问题
I have this
using (ITransaction transaction = session.BeginTransaction())
{
Task tAlias = null;
CompletedTask cAlias = null;
List<Task> tasks = session.QueryOver<Task>(() => tAlias)
.Where(Restrictions.In(Projections.Property(() => tAlias.Course.Id), courseIds))
.Fetch(pt => pt.PersonalTaskReminders).Eager
.List<Task>().ToList().ConvertToLocalTime(student);
transaction.Commit();
return tasks;
}
PersonalTaskReminders == Collection
So a task can have many personalTaskReminders. I am finding though if I set 2 personalTaskReminders(so PersonalTaskReminders will now have 2 rows in it's collection from the db)
That it returns the same task twice.
So if I had 50 personaltaskReminders for that task. I would get 50 results of the same task. I don't understand why.

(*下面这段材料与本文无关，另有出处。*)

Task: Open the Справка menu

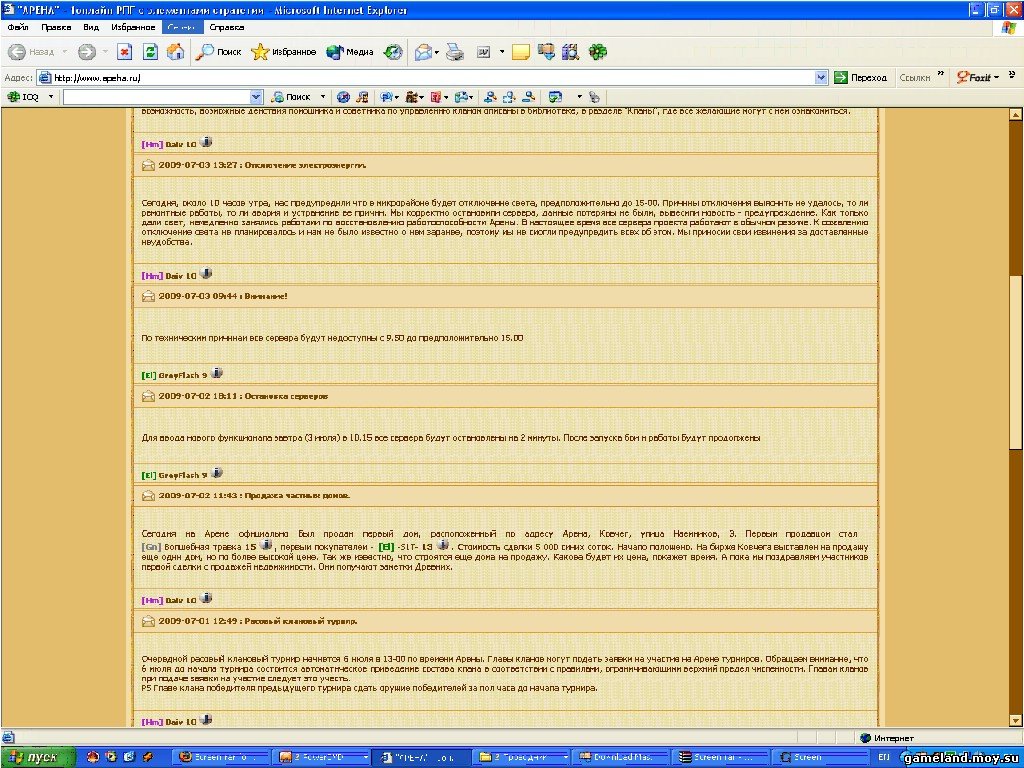Action: coord(227,27)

If I remove the eager loading. I get the one task back from the database as I expected.
回答1:
It is obvious, because eager fetch causes join with 2 tables. To get rid of duplicated results you should use DistinctRootEntityTransformer.
By the way, NHibernate offers much nicer syntax for IN
clause. So your query should look like this:
var tasks = Session.QueryOver<Task>()
.WhereRestrictionOn(x => x.Id).IsIn(courseIds)

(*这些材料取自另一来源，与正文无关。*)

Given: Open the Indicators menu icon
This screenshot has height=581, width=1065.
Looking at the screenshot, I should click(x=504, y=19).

.Fetch(pt => pt.PersonalTaskReminders).Eager
.TransformUsing(Transformers.DistinctRootEntity)
.List<Task>();
回答2:
Xelibrion's solution is the right way to fix the problem.
To understand why the results are duplicated when doing Fetch
, you can compare the generated SQL:
Without Fetch
the fields in the SELECT
are just your root entity Task
fields.
With Fetch
the fields of PersonalReminder
entities have been added to the SELECT
. So if you have two PersonalReminder
registers for the same Task
you get two registers in the results, and a DISTINCT
clause would not remove them (as the real returned registers are different because they contain the PersonalReminder
fields).
The SQL generated with and without TransformUsing
is exactly the same, but NH processes the returned registers to remove the duplicates.